EXERCISE INSTRUCTIONS: Check every line of the data for the word "square", and copy those that have it.

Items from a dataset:
===

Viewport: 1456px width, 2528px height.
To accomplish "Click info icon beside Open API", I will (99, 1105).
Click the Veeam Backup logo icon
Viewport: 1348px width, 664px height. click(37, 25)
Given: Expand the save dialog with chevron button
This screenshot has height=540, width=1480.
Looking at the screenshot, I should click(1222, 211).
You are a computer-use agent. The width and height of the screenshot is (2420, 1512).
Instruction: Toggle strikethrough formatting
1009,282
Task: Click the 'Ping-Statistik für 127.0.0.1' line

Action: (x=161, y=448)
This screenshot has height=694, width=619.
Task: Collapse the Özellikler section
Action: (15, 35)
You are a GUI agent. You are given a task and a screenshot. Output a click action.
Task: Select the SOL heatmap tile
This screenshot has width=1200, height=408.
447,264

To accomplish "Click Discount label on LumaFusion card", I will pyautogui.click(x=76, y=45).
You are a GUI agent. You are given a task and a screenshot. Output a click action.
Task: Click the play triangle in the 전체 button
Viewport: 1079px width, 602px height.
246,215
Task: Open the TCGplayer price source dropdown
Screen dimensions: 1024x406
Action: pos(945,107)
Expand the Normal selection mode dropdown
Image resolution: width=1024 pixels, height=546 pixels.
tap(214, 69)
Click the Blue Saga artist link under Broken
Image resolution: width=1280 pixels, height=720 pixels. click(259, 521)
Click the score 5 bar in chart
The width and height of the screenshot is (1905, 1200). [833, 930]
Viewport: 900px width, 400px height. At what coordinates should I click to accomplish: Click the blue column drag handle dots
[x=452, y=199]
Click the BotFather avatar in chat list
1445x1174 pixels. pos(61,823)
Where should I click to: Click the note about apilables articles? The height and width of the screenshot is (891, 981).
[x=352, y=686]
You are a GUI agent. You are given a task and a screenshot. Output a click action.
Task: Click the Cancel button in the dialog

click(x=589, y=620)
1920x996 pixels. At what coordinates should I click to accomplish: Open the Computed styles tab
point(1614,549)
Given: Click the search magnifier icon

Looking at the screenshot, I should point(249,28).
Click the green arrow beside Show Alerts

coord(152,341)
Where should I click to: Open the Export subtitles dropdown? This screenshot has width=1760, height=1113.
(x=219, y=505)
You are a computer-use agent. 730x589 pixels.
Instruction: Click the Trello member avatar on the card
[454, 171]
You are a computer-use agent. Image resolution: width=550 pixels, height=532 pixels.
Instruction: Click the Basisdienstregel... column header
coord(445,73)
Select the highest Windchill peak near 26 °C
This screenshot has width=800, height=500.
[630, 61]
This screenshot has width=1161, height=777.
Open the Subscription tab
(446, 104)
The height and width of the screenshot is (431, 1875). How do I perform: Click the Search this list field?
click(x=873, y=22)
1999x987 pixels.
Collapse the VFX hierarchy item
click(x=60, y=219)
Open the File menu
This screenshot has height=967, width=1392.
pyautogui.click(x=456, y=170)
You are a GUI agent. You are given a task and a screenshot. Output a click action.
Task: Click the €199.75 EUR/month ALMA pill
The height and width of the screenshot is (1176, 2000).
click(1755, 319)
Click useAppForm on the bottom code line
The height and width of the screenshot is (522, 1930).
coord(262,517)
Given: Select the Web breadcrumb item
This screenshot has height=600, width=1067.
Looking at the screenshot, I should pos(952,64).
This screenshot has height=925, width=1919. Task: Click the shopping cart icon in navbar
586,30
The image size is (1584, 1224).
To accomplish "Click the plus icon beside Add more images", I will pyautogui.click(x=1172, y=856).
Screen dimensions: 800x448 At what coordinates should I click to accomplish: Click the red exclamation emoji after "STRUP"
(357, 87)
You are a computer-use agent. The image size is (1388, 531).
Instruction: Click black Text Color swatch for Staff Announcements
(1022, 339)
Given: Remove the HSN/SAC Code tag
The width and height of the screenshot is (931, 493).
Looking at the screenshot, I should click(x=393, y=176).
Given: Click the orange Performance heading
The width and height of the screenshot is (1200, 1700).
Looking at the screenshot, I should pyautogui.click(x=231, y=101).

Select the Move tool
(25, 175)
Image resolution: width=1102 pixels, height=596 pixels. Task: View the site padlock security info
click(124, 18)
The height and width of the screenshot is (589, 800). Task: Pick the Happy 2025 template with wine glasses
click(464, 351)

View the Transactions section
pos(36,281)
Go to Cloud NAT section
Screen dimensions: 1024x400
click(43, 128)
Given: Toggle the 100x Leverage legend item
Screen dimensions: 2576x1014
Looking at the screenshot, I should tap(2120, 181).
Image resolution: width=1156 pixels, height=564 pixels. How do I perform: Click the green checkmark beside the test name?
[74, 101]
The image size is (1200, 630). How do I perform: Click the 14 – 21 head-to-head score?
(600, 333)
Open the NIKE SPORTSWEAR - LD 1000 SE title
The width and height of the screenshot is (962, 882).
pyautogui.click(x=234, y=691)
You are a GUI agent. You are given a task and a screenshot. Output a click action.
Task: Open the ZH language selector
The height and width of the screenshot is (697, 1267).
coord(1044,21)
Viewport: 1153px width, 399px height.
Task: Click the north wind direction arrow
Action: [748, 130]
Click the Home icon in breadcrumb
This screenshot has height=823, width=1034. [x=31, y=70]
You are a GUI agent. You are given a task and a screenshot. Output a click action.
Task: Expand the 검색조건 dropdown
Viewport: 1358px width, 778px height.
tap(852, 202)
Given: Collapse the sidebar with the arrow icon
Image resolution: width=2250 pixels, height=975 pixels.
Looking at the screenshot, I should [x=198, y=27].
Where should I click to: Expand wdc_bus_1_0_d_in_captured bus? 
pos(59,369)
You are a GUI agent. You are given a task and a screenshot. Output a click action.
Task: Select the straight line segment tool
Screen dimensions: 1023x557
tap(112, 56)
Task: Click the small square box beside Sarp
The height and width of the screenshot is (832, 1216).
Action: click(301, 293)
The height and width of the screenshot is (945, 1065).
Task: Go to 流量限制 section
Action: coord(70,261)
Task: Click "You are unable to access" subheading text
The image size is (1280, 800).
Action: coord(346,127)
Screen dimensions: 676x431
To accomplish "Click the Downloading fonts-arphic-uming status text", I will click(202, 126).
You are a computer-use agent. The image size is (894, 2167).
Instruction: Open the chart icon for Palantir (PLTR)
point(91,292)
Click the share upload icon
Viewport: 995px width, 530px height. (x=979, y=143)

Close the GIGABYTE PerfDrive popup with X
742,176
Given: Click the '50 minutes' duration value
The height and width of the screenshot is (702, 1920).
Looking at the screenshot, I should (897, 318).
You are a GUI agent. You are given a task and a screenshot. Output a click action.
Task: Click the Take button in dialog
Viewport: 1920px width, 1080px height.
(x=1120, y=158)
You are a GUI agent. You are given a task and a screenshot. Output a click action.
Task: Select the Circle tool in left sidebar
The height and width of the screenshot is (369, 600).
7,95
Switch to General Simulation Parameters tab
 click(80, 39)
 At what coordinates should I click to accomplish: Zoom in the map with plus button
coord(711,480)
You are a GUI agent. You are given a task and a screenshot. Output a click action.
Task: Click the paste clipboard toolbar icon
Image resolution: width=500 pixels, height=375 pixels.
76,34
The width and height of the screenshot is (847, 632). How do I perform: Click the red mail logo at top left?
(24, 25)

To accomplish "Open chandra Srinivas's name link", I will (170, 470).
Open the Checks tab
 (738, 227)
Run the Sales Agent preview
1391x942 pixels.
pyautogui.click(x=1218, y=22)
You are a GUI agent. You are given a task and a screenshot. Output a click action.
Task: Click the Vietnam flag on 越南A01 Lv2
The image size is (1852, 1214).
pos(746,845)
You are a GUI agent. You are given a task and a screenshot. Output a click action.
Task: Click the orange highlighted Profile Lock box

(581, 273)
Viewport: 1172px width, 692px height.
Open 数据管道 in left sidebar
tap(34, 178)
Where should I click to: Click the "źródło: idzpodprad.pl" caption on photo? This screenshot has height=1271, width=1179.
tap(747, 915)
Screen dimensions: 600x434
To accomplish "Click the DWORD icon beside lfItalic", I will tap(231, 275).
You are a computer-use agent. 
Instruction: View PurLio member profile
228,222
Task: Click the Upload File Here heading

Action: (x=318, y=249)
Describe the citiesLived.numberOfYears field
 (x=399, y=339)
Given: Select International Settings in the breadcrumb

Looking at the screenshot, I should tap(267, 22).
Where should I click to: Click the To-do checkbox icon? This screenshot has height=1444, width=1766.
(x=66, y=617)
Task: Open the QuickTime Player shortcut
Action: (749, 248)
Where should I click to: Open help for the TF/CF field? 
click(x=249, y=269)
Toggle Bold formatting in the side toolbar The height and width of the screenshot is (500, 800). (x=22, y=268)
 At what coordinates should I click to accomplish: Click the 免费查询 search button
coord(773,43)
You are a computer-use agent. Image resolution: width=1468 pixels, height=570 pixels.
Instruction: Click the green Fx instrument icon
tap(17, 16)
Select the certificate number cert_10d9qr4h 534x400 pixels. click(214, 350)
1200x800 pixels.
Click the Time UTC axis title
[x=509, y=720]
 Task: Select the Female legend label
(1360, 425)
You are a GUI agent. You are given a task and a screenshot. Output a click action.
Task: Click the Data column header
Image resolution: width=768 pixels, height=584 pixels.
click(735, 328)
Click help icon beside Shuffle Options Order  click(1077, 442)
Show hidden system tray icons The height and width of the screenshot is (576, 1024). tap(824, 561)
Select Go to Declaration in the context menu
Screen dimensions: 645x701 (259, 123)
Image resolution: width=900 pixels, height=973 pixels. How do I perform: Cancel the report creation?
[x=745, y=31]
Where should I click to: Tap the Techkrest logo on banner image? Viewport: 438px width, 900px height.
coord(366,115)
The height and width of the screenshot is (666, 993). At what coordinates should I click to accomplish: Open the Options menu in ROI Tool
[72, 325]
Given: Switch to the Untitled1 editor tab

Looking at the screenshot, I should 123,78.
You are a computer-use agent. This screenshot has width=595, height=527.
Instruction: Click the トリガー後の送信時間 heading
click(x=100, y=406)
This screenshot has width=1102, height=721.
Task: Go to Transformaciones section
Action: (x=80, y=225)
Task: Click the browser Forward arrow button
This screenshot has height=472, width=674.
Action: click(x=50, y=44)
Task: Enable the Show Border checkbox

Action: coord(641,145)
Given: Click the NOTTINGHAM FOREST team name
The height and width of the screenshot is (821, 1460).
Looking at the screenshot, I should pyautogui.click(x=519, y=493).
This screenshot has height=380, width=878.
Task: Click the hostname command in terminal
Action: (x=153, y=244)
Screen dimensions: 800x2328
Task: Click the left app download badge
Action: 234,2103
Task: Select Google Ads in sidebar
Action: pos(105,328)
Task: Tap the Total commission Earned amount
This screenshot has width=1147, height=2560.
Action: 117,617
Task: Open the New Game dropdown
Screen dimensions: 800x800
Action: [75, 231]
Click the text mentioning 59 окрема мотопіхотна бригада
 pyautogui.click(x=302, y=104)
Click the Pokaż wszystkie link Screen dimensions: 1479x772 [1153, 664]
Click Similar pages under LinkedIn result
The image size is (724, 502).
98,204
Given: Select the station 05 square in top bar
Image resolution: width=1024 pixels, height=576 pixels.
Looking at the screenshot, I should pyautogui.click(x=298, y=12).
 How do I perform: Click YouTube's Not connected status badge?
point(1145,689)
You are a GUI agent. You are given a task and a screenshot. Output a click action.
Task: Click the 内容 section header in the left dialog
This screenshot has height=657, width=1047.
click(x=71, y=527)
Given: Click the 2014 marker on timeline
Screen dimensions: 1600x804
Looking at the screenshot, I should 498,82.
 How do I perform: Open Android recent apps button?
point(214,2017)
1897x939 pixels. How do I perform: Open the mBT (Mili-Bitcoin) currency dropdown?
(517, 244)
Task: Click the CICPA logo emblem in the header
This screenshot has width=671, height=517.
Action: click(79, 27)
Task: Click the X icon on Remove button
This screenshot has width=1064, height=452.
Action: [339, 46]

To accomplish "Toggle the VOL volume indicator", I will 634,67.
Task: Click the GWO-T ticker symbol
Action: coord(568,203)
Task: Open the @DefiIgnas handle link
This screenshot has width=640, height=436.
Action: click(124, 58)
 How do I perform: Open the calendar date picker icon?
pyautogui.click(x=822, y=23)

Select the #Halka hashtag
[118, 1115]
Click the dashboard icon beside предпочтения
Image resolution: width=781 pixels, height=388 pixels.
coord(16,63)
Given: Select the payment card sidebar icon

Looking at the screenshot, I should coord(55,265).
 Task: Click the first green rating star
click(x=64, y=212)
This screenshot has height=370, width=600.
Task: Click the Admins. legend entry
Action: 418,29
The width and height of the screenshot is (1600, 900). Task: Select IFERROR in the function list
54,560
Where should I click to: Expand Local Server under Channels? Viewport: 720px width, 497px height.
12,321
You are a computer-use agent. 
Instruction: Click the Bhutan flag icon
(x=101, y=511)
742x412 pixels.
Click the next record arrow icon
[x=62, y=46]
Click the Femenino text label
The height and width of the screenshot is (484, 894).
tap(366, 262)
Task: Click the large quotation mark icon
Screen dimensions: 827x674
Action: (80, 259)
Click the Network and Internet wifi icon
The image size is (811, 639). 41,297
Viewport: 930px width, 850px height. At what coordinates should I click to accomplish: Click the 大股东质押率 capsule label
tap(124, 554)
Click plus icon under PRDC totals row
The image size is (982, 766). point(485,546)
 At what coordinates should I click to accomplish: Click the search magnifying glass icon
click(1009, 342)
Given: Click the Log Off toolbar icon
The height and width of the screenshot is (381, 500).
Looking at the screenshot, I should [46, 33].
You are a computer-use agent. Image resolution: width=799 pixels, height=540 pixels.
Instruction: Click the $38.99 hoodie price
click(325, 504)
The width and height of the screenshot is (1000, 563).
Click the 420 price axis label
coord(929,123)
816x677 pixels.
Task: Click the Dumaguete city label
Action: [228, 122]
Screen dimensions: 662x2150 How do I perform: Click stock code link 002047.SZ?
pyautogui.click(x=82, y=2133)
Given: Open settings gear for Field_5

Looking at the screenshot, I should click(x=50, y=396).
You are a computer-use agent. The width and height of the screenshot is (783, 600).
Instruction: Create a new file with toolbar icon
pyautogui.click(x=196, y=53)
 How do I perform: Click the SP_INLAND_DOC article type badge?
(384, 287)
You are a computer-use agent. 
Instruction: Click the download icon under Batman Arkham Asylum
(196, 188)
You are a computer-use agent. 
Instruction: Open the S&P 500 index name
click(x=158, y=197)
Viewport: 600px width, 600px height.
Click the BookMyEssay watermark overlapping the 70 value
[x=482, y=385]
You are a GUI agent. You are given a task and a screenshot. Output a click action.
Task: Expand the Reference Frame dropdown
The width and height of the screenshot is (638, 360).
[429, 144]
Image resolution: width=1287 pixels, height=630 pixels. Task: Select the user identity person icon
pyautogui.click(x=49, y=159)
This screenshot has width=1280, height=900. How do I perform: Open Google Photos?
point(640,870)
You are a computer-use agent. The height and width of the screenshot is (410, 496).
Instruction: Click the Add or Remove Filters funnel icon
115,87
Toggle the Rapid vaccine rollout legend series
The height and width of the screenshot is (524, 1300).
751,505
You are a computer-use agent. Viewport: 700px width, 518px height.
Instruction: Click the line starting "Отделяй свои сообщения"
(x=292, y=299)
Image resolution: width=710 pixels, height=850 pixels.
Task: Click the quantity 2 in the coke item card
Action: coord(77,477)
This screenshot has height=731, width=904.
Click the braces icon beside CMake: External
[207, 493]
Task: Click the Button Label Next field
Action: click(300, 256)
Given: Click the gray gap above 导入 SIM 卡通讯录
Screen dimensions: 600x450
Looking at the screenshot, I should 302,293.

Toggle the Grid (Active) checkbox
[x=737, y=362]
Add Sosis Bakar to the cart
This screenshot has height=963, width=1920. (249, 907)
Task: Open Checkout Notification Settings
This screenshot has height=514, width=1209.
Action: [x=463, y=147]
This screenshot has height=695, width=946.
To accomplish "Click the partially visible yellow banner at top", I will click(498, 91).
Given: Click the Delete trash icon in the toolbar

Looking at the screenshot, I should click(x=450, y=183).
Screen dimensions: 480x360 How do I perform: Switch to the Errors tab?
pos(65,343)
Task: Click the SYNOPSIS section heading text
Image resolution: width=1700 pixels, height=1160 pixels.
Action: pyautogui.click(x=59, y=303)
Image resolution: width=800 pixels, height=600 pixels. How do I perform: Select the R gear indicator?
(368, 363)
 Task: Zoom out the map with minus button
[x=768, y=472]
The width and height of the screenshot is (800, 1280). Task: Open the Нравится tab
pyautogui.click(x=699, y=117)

===

ANSWER TO THE PROBLEM:
Task: Click the small square box beside Sarp
Given: Select the station 05 square in top bar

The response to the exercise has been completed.